LAKE TAHOE, Nevada, August 17, 2010 (ENS) – “Protecting Lake Tahoe is the right thing to do environmentally and economically,” U.S. Senate Majority Leader Harry Reid of Nevada said today as he hosted this year’s annual Lake Tahoe Summit.

Several hundred people gathered in brilliant sunshine at Sand Harbor State Park’s Shakespeare Festival Amphitheater to collaborate on ways to improve the lake’s world famous clarity and stimulate the economy of this resort community on the Nevada-California border.

“The health of our beloved lake is not Nevada’s concern alone. It’s the nation’s concern. It’s the world’s concern,” said Reid. “That’s because Lake Tahoe is an international treasure.”

In 1997, Reid organized the first Lake Tahoe summit, attended by President Bill Clinton and Vice President Al Gore, to promote awareness of the Tahoe basin’s fragile ecosystem.

Lake Tahoe (Photo by Peggy Courtney)

The summits led to the Lake Tahoe Restoration Act of 2000, a $424 million appropriations measure to improve the lake’s clarity and the environment of the forest and basin.

“Right now,” said Reid, “we’re working to renew that legislation, which will bring in another $415 million and continue the work on invasive species, improving water clarity and helping to prevent the possible devastation from wildfires.”

U.S. Senator Dianne Feinstein, a California Democrat, introduced to the Tahoe Summit audience a scientist who is developing innovative methods to fight invasive species threatening Lake Tahoe’s ecology.

She convened a roundtable discussion among scientists, business owners and elected officials to try to develop a private-public partnership to resolve some of the most pressing Lake Tahoe issues – among them invasive Asian clams.

The size of a fingernail and sharp as razors, Asian clams have created a pocket of infestation stretching from Zephyr Point to the south shore of Lake Tahoe.

“They would be three and a half miles long if they were laid end to end,” Feinstein said. “But we learned from Dr. Sudeep Chandra from the University of Nevada that a control strategy will work. This shows we can solve the problem.”

Dr. Sudeep Chandra doing research on Lake Tahoe (Photo courtesy UNR)

Chandra explained that using “a very simple black tarp barrier at the bottom of the lake,” researchers have studied a smaller plot and a larger plot in the southeastern part of the lake.
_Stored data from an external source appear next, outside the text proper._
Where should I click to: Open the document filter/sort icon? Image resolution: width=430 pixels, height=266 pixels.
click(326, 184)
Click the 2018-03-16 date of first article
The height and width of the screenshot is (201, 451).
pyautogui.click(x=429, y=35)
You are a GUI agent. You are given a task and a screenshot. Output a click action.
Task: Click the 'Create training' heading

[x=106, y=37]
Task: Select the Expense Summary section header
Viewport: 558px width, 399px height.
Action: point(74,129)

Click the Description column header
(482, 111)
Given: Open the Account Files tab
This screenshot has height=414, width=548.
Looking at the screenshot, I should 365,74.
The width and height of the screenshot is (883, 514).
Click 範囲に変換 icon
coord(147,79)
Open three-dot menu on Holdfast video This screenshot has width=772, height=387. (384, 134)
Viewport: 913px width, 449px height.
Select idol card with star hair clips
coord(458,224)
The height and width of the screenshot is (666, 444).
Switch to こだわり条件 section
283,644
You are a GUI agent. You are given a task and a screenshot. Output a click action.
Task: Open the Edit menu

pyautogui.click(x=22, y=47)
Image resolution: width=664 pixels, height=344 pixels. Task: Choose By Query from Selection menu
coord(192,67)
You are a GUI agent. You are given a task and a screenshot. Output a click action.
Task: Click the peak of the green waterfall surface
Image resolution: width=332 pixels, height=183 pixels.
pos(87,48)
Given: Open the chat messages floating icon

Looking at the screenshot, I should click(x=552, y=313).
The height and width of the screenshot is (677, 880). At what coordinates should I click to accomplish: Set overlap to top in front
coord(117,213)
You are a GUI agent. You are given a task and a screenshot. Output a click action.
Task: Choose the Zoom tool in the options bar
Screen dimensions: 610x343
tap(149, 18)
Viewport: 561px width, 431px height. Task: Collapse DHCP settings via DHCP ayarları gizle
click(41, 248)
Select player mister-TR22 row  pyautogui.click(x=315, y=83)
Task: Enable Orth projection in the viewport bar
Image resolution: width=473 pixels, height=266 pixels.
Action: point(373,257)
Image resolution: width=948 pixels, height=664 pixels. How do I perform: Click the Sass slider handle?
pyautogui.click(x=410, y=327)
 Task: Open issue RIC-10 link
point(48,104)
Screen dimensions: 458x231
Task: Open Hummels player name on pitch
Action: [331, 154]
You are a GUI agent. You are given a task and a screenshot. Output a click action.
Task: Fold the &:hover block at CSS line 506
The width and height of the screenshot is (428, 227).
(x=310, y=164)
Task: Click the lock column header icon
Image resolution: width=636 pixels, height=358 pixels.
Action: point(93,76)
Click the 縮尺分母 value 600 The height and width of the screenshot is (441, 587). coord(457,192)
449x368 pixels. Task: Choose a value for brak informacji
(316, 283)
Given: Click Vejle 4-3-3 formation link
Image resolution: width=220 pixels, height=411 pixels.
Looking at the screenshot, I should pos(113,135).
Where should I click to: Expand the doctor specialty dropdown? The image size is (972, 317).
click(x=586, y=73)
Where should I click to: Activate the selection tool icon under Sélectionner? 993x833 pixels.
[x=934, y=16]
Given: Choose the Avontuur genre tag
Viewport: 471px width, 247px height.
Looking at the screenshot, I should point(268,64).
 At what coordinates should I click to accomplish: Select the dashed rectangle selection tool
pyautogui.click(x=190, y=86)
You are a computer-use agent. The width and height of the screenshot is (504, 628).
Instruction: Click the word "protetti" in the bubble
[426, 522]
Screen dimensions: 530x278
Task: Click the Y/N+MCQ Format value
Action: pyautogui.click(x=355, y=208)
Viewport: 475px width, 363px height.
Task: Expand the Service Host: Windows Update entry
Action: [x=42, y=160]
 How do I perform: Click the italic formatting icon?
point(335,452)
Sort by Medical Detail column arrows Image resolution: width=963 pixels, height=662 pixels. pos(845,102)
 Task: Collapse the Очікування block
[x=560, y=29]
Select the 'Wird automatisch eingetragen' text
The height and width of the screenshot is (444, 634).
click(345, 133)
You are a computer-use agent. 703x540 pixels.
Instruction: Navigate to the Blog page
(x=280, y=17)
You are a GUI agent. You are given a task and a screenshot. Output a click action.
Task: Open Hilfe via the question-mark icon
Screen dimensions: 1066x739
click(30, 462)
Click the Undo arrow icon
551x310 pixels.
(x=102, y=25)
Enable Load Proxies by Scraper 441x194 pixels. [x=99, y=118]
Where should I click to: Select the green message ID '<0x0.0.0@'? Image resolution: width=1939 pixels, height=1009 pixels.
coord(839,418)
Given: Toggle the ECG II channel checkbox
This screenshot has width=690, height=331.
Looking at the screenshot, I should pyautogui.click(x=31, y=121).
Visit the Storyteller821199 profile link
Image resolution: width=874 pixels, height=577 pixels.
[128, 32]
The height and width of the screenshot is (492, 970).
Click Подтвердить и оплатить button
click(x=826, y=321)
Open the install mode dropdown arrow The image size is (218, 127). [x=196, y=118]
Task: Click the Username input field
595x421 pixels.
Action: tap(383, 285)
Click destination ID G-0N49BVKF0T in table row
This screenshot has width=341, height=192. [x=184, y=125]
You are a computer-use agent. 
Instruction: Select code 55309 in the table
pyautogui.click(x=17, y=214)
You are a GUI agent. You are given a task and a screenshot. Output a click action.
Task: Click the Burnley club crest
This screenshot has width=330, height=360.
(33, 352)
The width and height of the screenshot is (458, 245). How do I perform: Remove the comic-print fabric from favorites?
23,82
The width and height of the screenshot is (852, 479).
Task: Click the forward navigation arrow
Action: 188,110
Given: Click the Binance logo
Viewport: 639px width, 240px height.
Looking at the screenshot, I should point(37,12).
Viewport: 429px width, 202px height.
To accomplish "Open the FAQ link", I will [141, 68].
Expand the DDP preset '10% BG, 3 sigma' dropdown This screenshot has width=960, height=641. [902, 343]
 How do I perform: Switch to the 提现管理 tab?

“And we’re finding out that you can suffocate clams within 28 days and pretty much remove them from certain areas of the lake,” Chandra said. “We did let the senator know that it’s still in the pilot testing phase. It’s very simple technology, but we’re also affecting the native biodiversity. So, we’re currently trying to see what the recovery of the native biodiversity is in those spots.”

Senator Feinstein said she was impressed by the depth of the reports she had received from more than 50 people involved with improving Lake Tahoe, from fighting invasive species to water clarity issues to forest health.

Twenty-two miles long and 12 miles wide, Lake Tahoe is the highest lake of its size in the United States and the largest alpine lake in North America. There are 63 tributaries draining into the lake with only one outlet – at the Truckee River.

Lake Tahoe’s economy is based on attracting visitors to enjoy warm, dry weather in summer and great snow conditions in winter, sparkling blue water, and resorts and towns to use as bases for skiing, hiking, biking, sailing, canoeing, shopping, dining and gaming. All that fun depends on a healthy environment.

Reid asked Trish Kelly of the Sacramento firm Applied Development Economics to explain the essential interplay of Lake Tahoe’s triple bottom line – the environment, economy and sociology.

Kelly is one of the organizers of the Lake Tahoe Basin Prosperity Plan – an unprecedented collaborative effort to consider the basin as one economic region for the stimulation of economic growth.

“We’ve presented the Lake Tahoe Prosperity Plan to federal and state officials, and they agree the plan is ambitious but achievable,” Kelly said. The bi-state regional economic plan was initiated in January and is scheduled to complete the recommended implementation strategy in September.

Addressing the crowd, Reid quoted author Mark Twain who once described Lake Tahoe as “the fairest picture the whole Earth affords.”

Reid said the annual Lake Tahoe summits have been productive because they have developed model public-private partnerships bringing together environmentalists, business leaders, and state and federal agencies.

“And with them all focused on the same goal,” said Reid, “that is, making sure northern Nevada, the West, the nation and the world enjoy a lake as fair as the one Twain saw – the results will paint a picture just as inspiring.”